In some embodiments, the step S201 generates the first detection result corresponding to each of the first factors by performing the following operations on the first factor: generating a first comparison result by comparing a mode count of the first data corresponding to the first factor with a first threshold, generating a second comparison result by comparing a distinct count of the first data corresponding to the first factor with a second threshold, and deciding the first detection result according to the first comparison result and the second comparison result.
In some embodiments, the detection method further executes the following step before executing the step S203: generating, by the electronic apparatus, a second detection result (e.g., the second detection result D2 shown in FIG. 1C) for each of the first factors by comparing the first data corresponding to the first factor with a normal distribution model, wherein each of the second detection results is one of the continuous data type and the discrete data type. It shall be appreciated that, in these embodiments, the step S203 trains the data type recognition model according to the first historical records, the first detection results, and the second detection results.
In some embodiments, the detection method further executes the following step before executing the step S203: generating, by the electronic apparatus, a third detection result (e.g., the third detection result D3 shown in FIG. 1C) for each of the first factors by analyzing a discontinuity of the first data corresponding to each of the first factors by a LabelEncoder, wherein each of the third detection results is one of the continuous data type and the discrete data type. It shall be appreciated that, in these embodiments, the step S203 trains the data type recognition model according to the first historical records, the first detection results, and the third detection results.
In some embodiments, the detection method further generates a fourth detection result (e.g., the fourth detection result D4 shown in FIG. 1C) for each of the first factors by performing the following steps on each of the first factors before executing the step S203:
dividing the first data corresponding to the first factor into a plurality of data groups by the electronic apparatus, calculating a measure of central tendency of each of the data groups by the electronic apparatus, calculating a second dissimilarity degree among the measures of central tendency by the electronic apparatus, and deciding the fourth detection result according to the second dissimilarity degree by the electronic apparatus. Each of the fourth detection results is one of the continuous data type and the discrete data type. It shall be appreciated that, in these embodiments, the step S203 trains the data type recognition model according to the first historical records, the first detection results, and the fourth detection results.
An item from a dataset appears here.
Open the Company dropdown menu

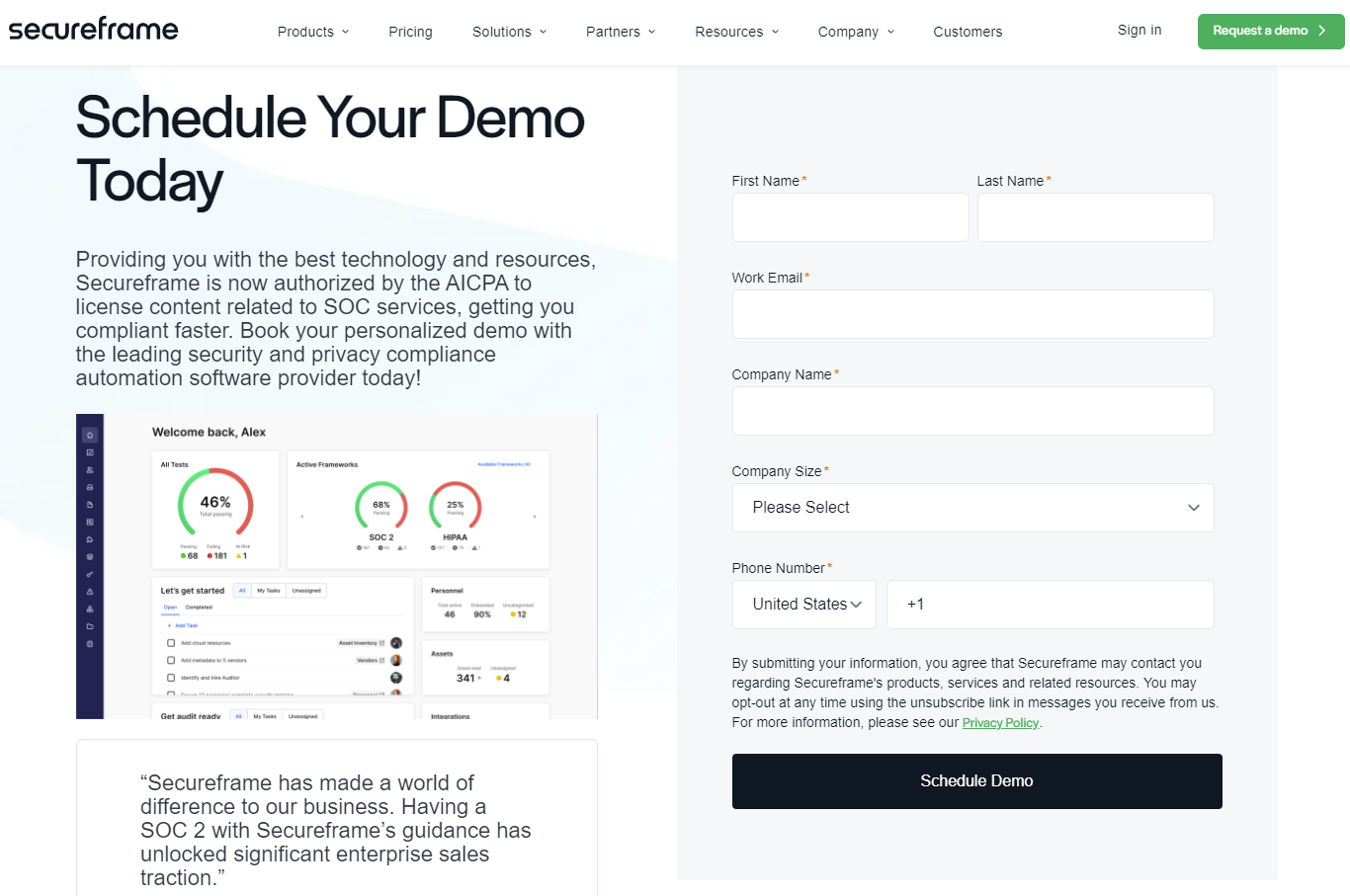pyautogui.click(x=855, y=32)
In some embodiments, the detection method may adopt all of the aforesaid first to the fourth detection technologies to obtain the first detection results, the second detection results, the third detection results, and the fourth detection results. In these embodiments, the step S203 trains the data type recognition model by the electronic apparatus according to the first historical records, the first detection results, the second detection results, the third detection results, and the fourth detection results. It shall be appreciated that, in some embodiments, the detection method may adopt the aforesaid first detection technology along with any combination of the second to the fourth detection technologies. In these embodiments, the step S203 trains the data type recognition model by the electronic apparatus according to the first historical records and the detection results corresponding to the adopted detection technologies.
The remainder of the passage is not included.